**Исходный отрывок**:
В том же подслушанном разговоре Гамлет бросает Офелии (Л., III-1-122): «Я очень горд, мстителен, честолюбив; к моим услугам столько прегрешений, что мне не хватает мыслей, чтобы о них подумать, воображения, чтобы придать им облик, и времени, чтобы их совершить».

Король, единственный в пьесе персонаж, кто не уступает Гамлету по интеллекту, все это слышит и совсем не верит ни в сумасшествие, ни в идею Полония о несчастной любви. А верит он тому, что Гамлет хочет трон. Тут уже ни о каком сотрудничестве речи быть не может, и Клавдий говорит Полонию, что пошлет Гамлета в Англию для сбора дани, ибо «безумье сильных требует надзора» (Л., III-1-190). Пока еще он не предполагает, что Гамлет поедет не один, и у нас нет оснований думать, что уже в это время Клавдий думает об убийстве Гамлета.

Теперь главная цель Гамлета – убийство Клавдия, но убийство короля без доказательства его вины будет встречено протестом и возмущением и не доставит Гамлету корону. У Гамлета нет твердой уверенности в словах Призрака. В то время верили, что дух мог принять форму любого человека, в том числе и отца Гамлета. Тут удачно подворачиваются актеры, и Гамлет решает проверить слова Призрака театральной провокацией (П., II-2-590):

Я где-то слышал,

Что люди с темным прошлым, находясь

На представленье, сходном по завязке,

Ошеломлялись живостью игры

И сами сознавались в злодеянье.

**Фрагмент данных**:
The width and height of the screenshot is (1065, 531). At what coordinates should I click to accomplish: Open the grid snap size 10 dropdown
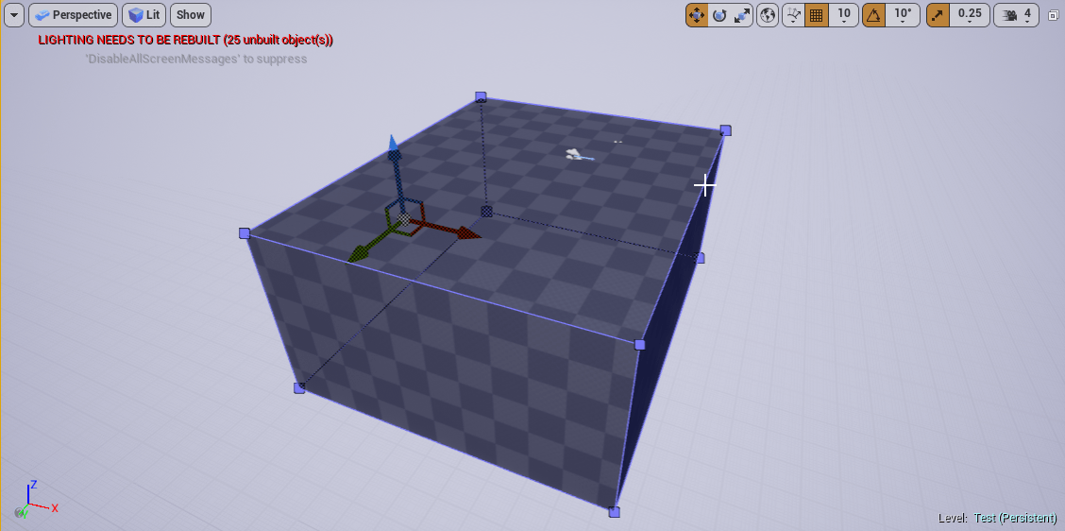[x=843, y=15]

**Задание**: Верните дословно часть отрывка о «Гамлете» между «Теперь главная цель» и «сознавались в злодеянье.» включительно.

**Письменный ответ**:
Теперь главная цель Гамлета – убийство Клавдия, но убийство короля без доказательства его вины будет встречено протестом и возмущением и не доставит Гамлету корону. У Гамлета нет твердой уверенности в словах Призрака. В то время верили, что дух мог принять форму любого человека, в том числе и отца Гамлета. Тут удачно подворачиваются актеры, и Гамлет решает проверить слова Призрака театральной провокацией (П., II-2-590):

Я где-то слышал,

Что люди с темным прошлым, находясь

На представленье, сходном по завязке,

Ошеломлялись живостью игры

И сами сознавались в злодеянье.